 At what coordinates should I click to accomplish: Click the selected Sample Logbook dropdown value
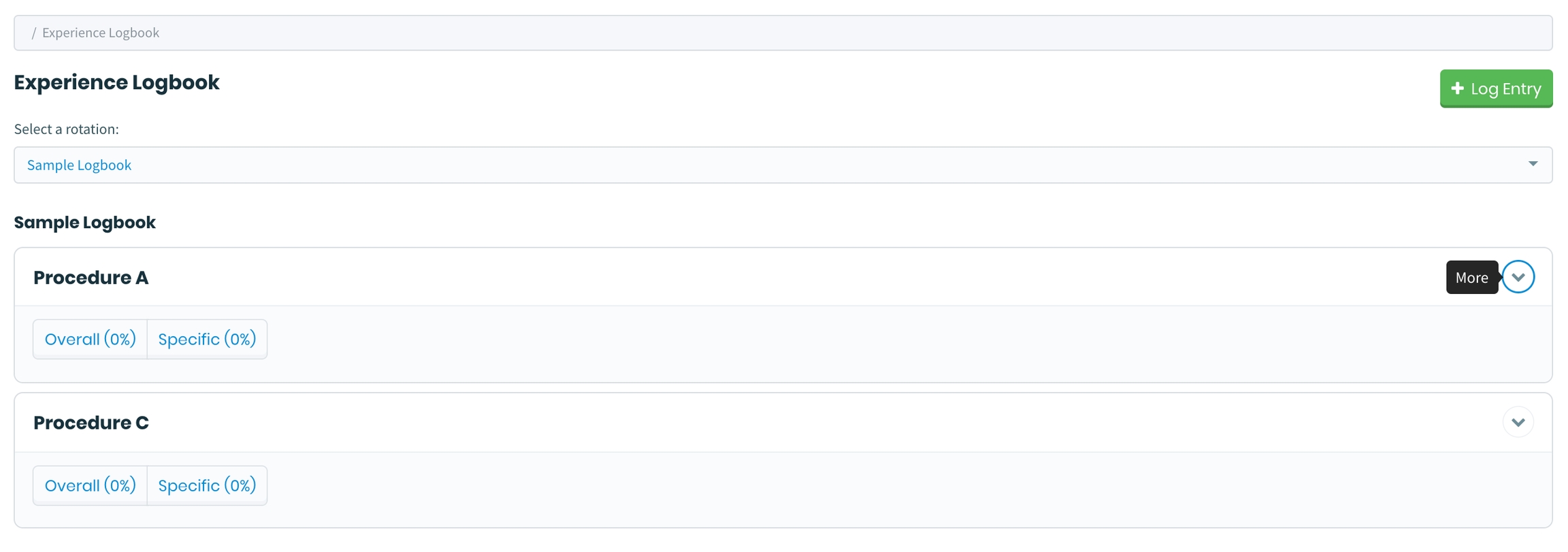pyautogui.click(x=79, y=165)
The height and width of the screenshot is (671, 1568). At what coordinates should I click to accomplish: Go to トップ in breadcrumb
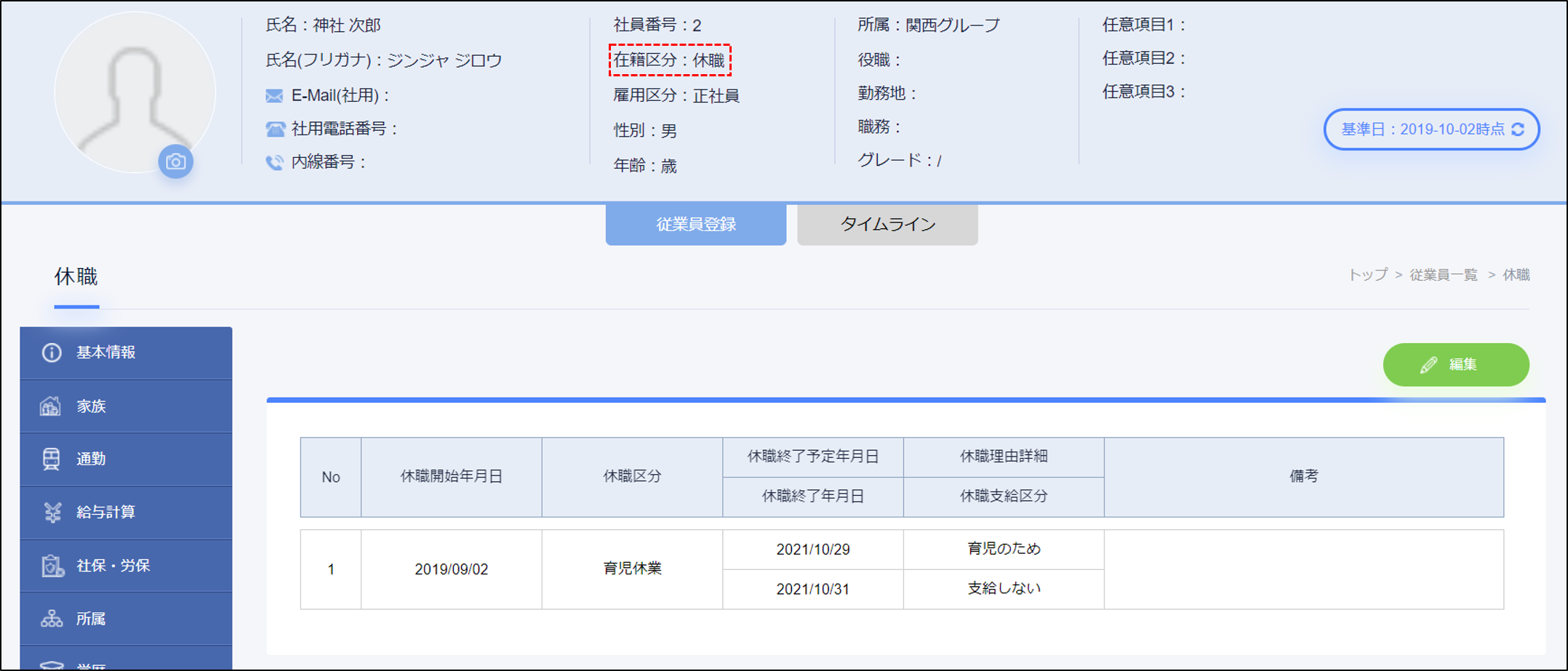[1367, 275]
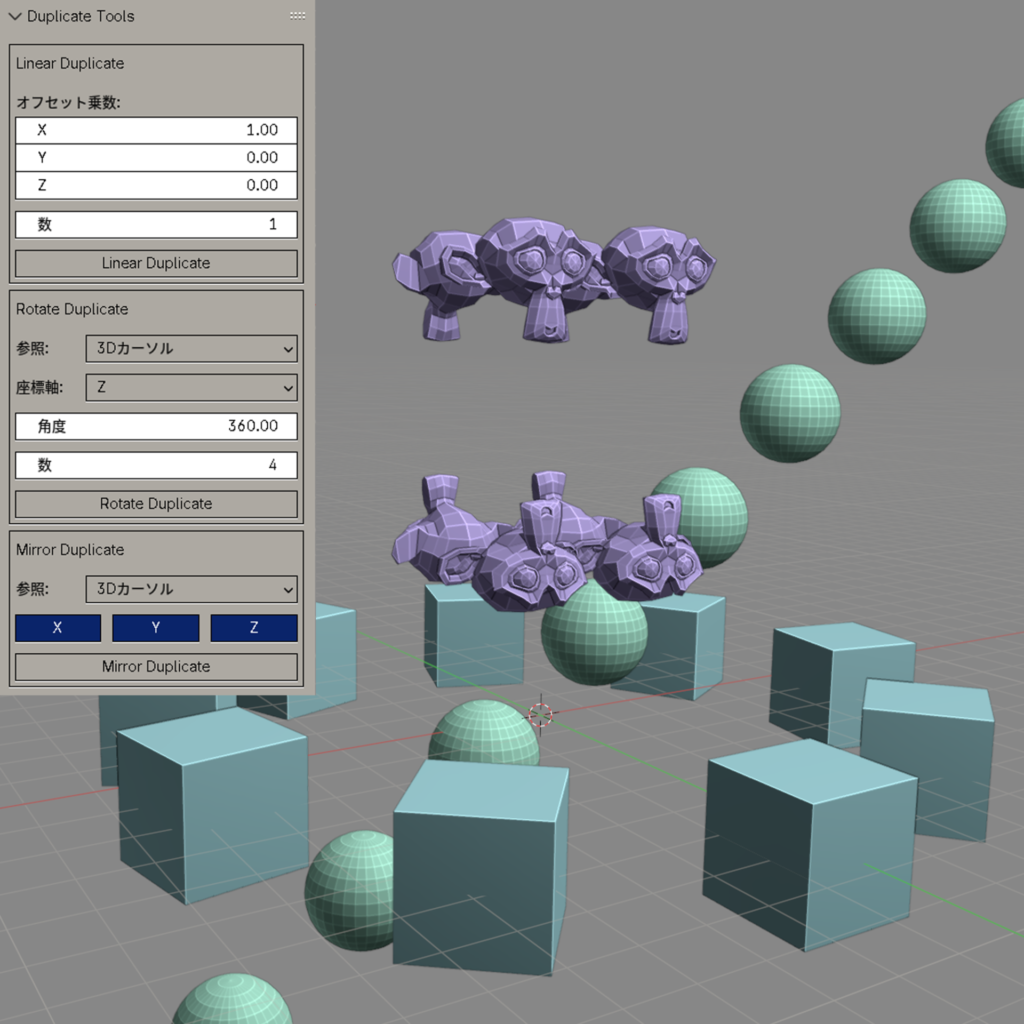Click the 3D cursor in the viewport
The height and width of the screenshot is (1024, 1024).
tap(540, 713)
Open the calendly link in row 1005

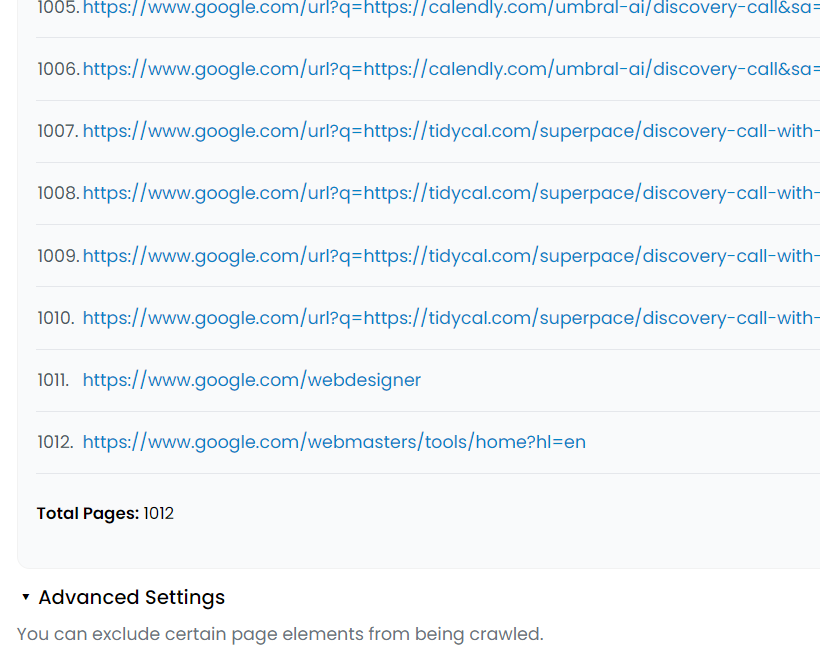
————
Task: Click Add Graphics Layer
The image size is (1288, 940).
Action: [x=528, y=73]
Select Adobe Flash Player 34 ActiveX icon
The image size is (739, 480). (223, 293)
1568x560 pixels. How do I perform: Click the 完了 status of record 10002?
————
**What is expected**
In the records above, find the line with "The height and width of the screenshot is (671, 1568)." and the line with "Open the calendly link in row 1005". Write out exactly those lines and every one between, with no pictures and no other lines.

**Answer space**
The height and width of the screenshot is (671, 1568). At what coordinates should I click to accomplish: Go to トップ in breadcrumb
[1367, 275]
Click the 3D cursor in the viewport
The height and width of the screenshot is (1024, 1024).
tap(540, 713)
Open the calendly link in row 1005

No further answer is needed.